[Data records]
────────────────

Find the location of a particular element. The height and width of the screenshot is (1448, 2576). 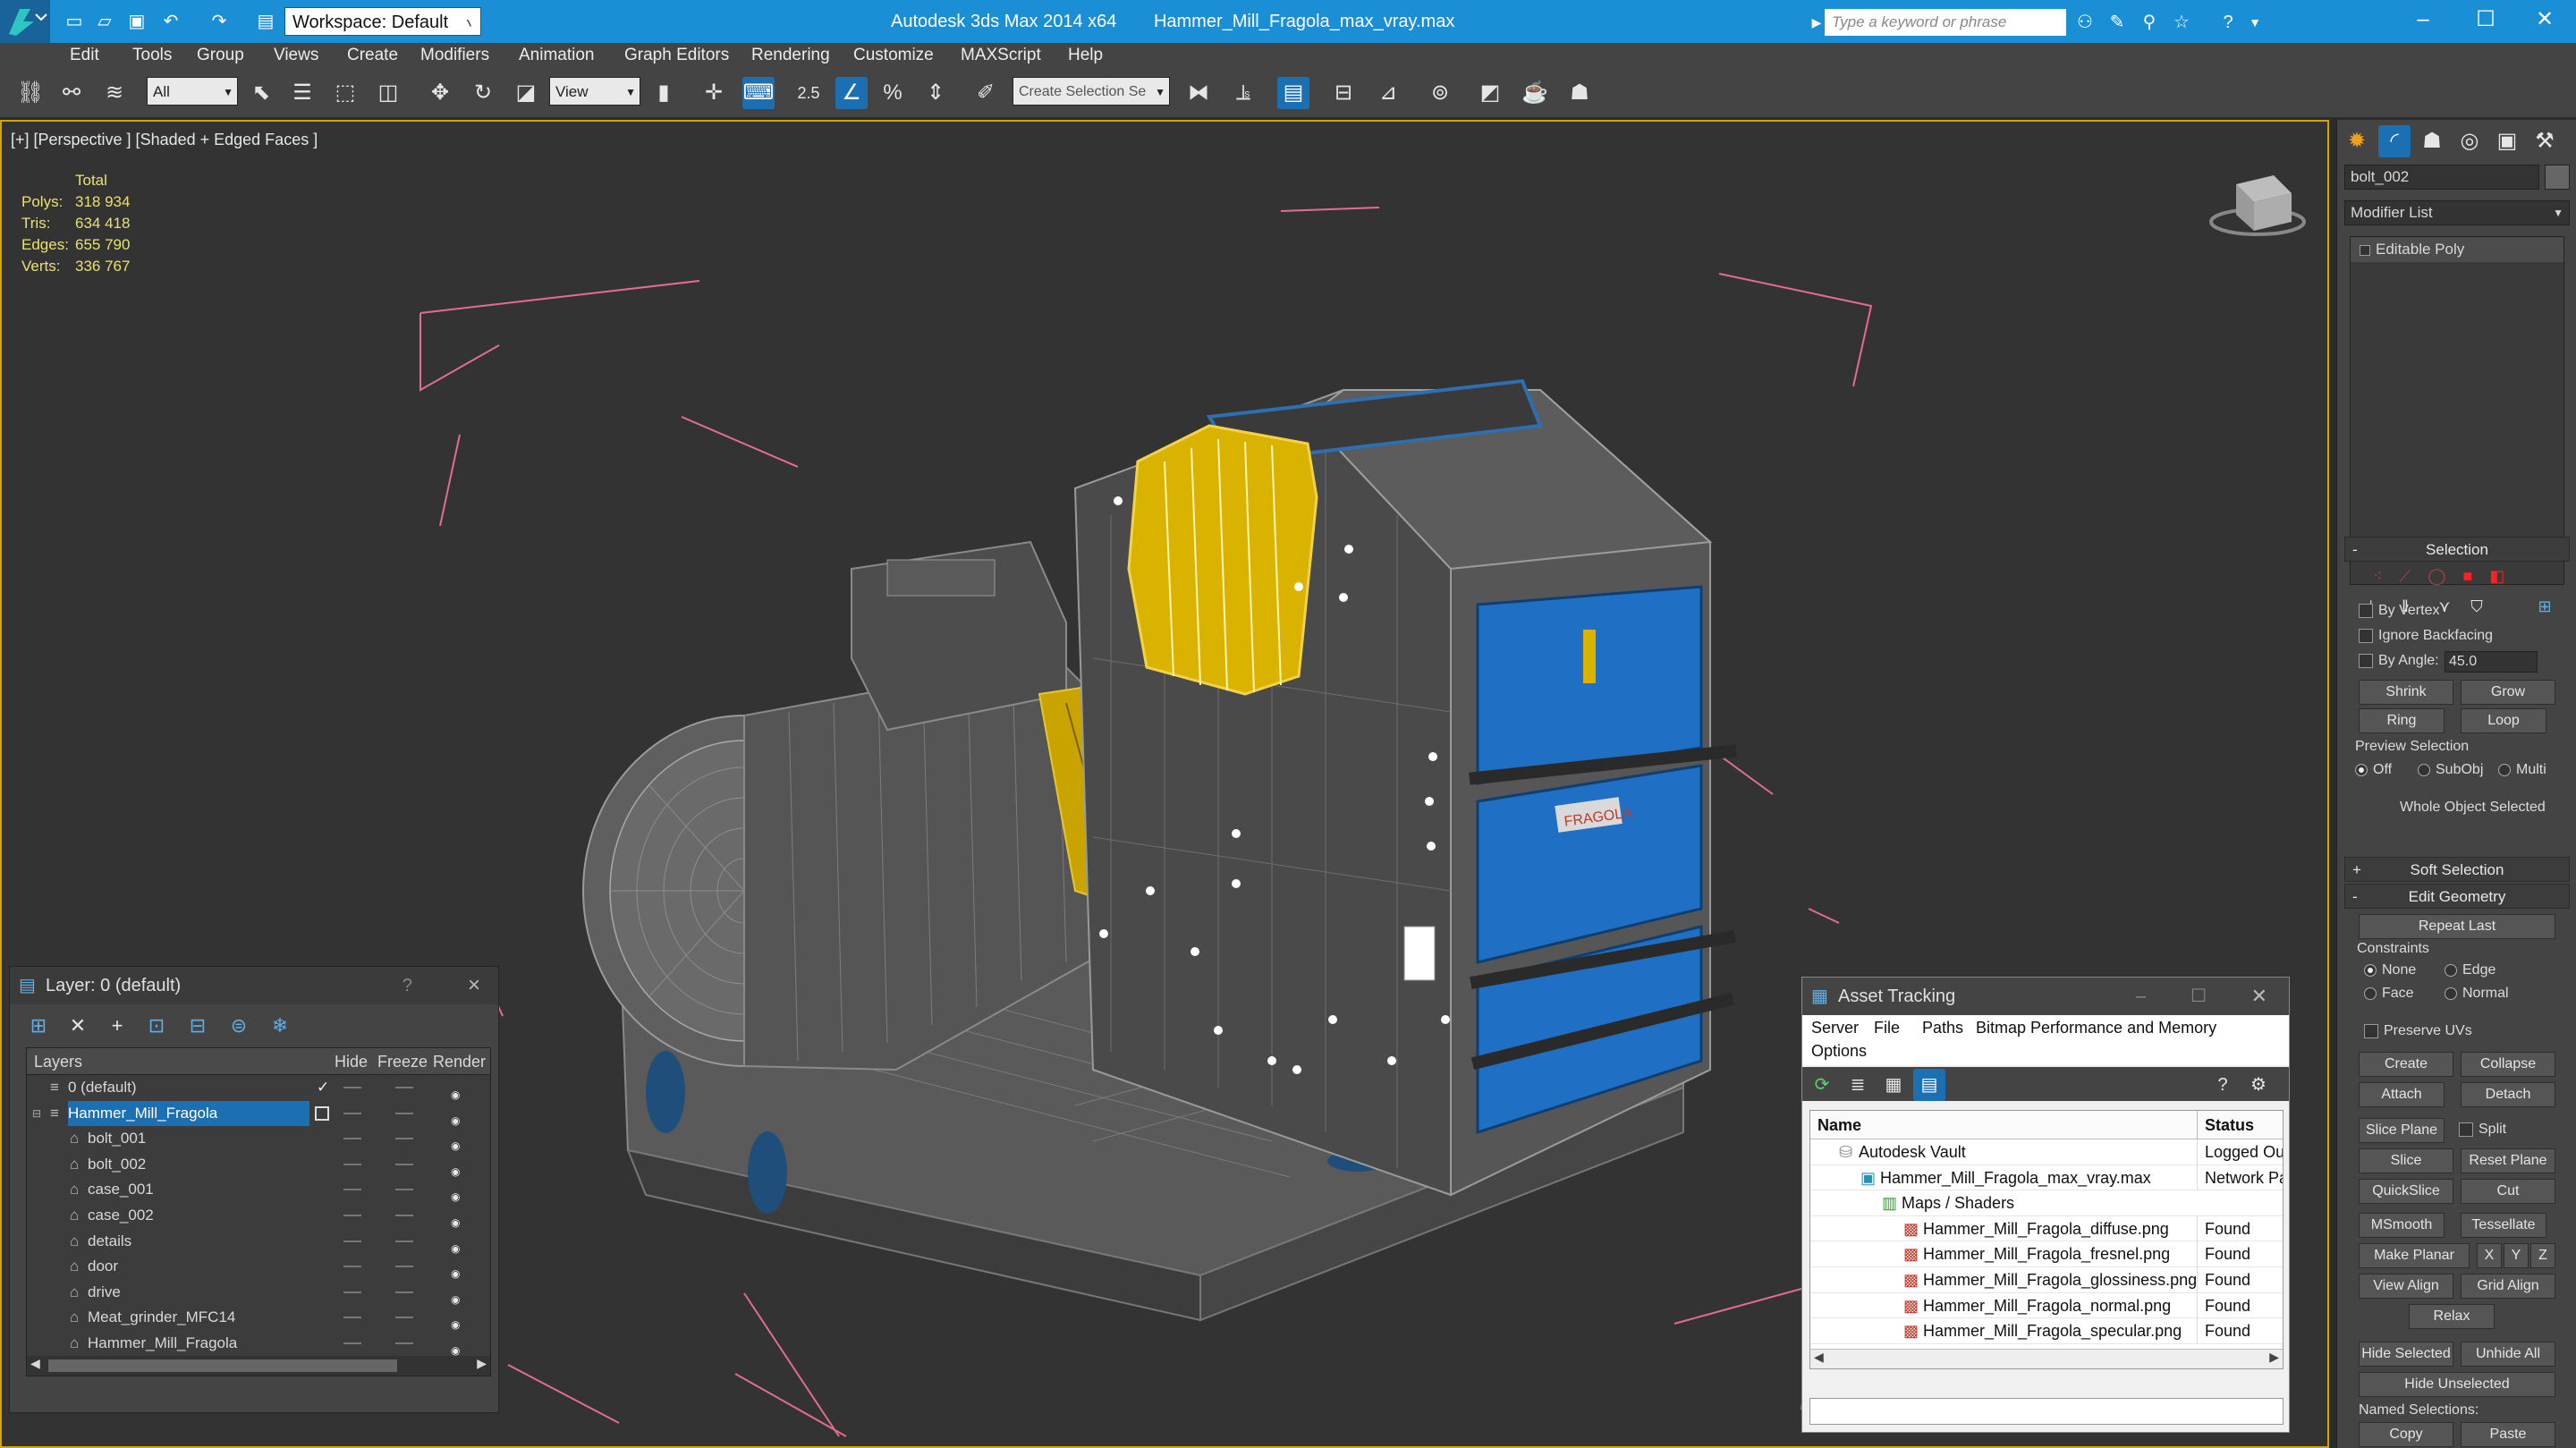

────────────────

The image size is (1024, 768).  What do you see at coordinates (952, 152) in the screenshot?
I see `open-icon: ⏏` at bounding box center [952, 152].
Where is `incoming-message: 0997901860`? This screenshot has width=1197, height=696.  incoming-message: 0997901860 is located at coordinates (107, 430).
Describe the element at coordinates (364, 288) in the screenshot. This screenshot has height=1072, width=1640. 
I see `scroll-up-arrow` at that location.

────────────────

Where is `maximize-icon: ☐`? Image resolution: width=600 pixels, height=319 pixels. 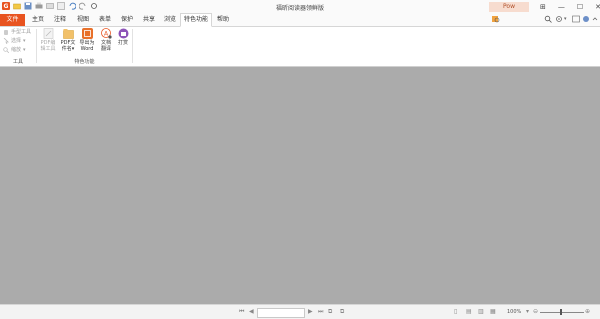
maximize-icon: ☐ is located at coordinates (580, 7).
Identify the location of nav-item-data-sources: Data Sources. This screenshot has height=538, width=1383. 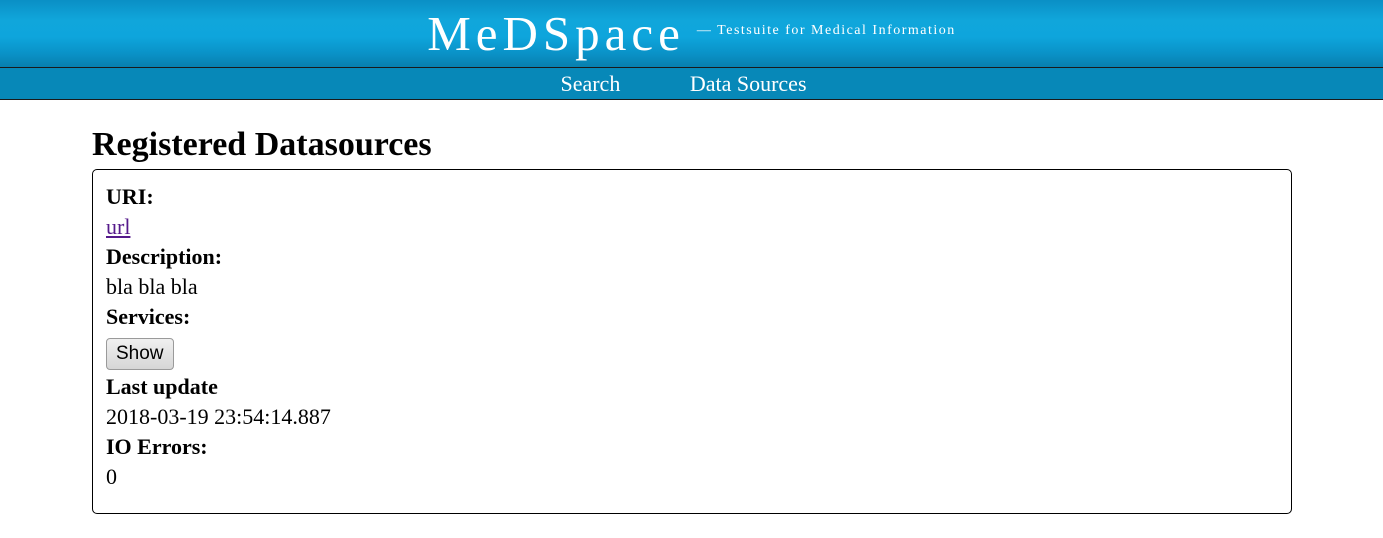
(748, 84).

────────────────

Reproduce word for word the lines above, from the line containing "Describe the element" through the line containing "at that location.".

[Expected answer]
Describe the element at coordinates (364, 288) in the screenshot. This screenshot has height=1072, width=1640. 
I see `scroll-up-arrow` at that location.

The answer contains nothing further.